The Guttmacher Institute, which conducted a 2017 study in 14 countries of women who have had abortions, found they did so primarily for a variety of socioeconomic reasons – they were single; they were poor; they had other dependents. So, question: Where are the men? Where are the men who got them pregnant? If it’s so important to choose life, why aren’t the women’s partners, casual or otherwise, rushing to support them financially and emotionally? (Remember: President Pro-Life is on record as saying he never raised his five children. And while his wife Melania was caring for newborn Barron, Daddy was “taking care” of porn star Stormy Daniels.)

Why has funding lapsed for the American Children’s Health Insurance Program (CHIP), which serves poor children? Why doesn’t the Roman Catholic Church’s all-male clergy offer to take in all the children of the women who are contemplating abortion?
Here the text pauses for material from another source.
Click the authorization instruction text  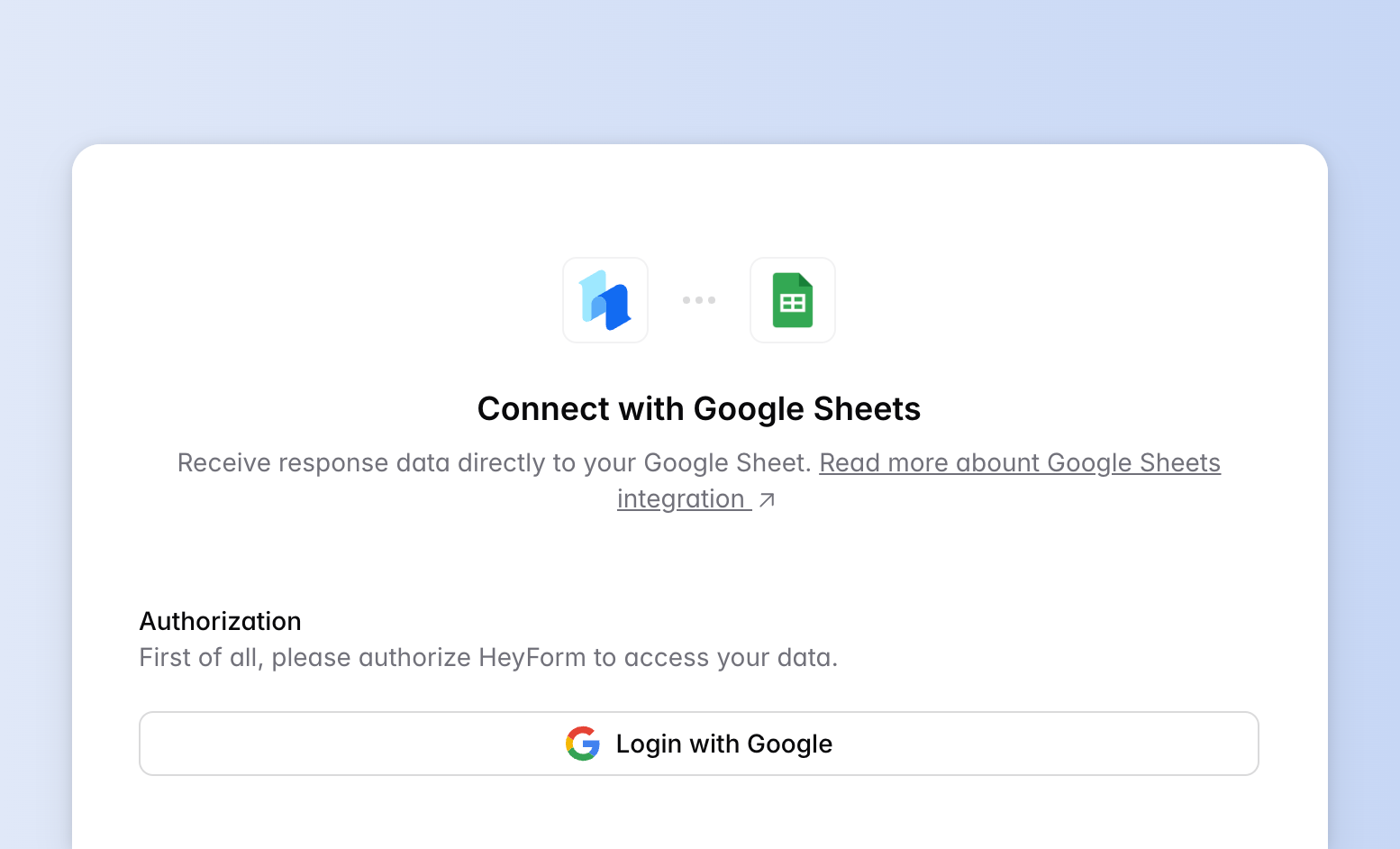coord(487,657)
The answer is that they’re all too busy trying to make it difficult for women to control their reproductive rights, which – many men figure perhaps not so consciously – will have the added benefit of corralling the female sexuality they fear. It’s easy, isn’t it, to pass judgment and legislation when it will never affect your own body. But we can’t have it both ways. Only women can have children. Women are the primary caregivers. So unless men are willing to step up and take 50 percent of the responsibility in all instances of conception, unless male-dominated institutions are willing to provide greater support, without the guilt, then I think they should stay out of what must be a searing decision.

As I’ve said, I myself don’t judge women who have abortions. I just say I’m grateful to have never walked in their shoes.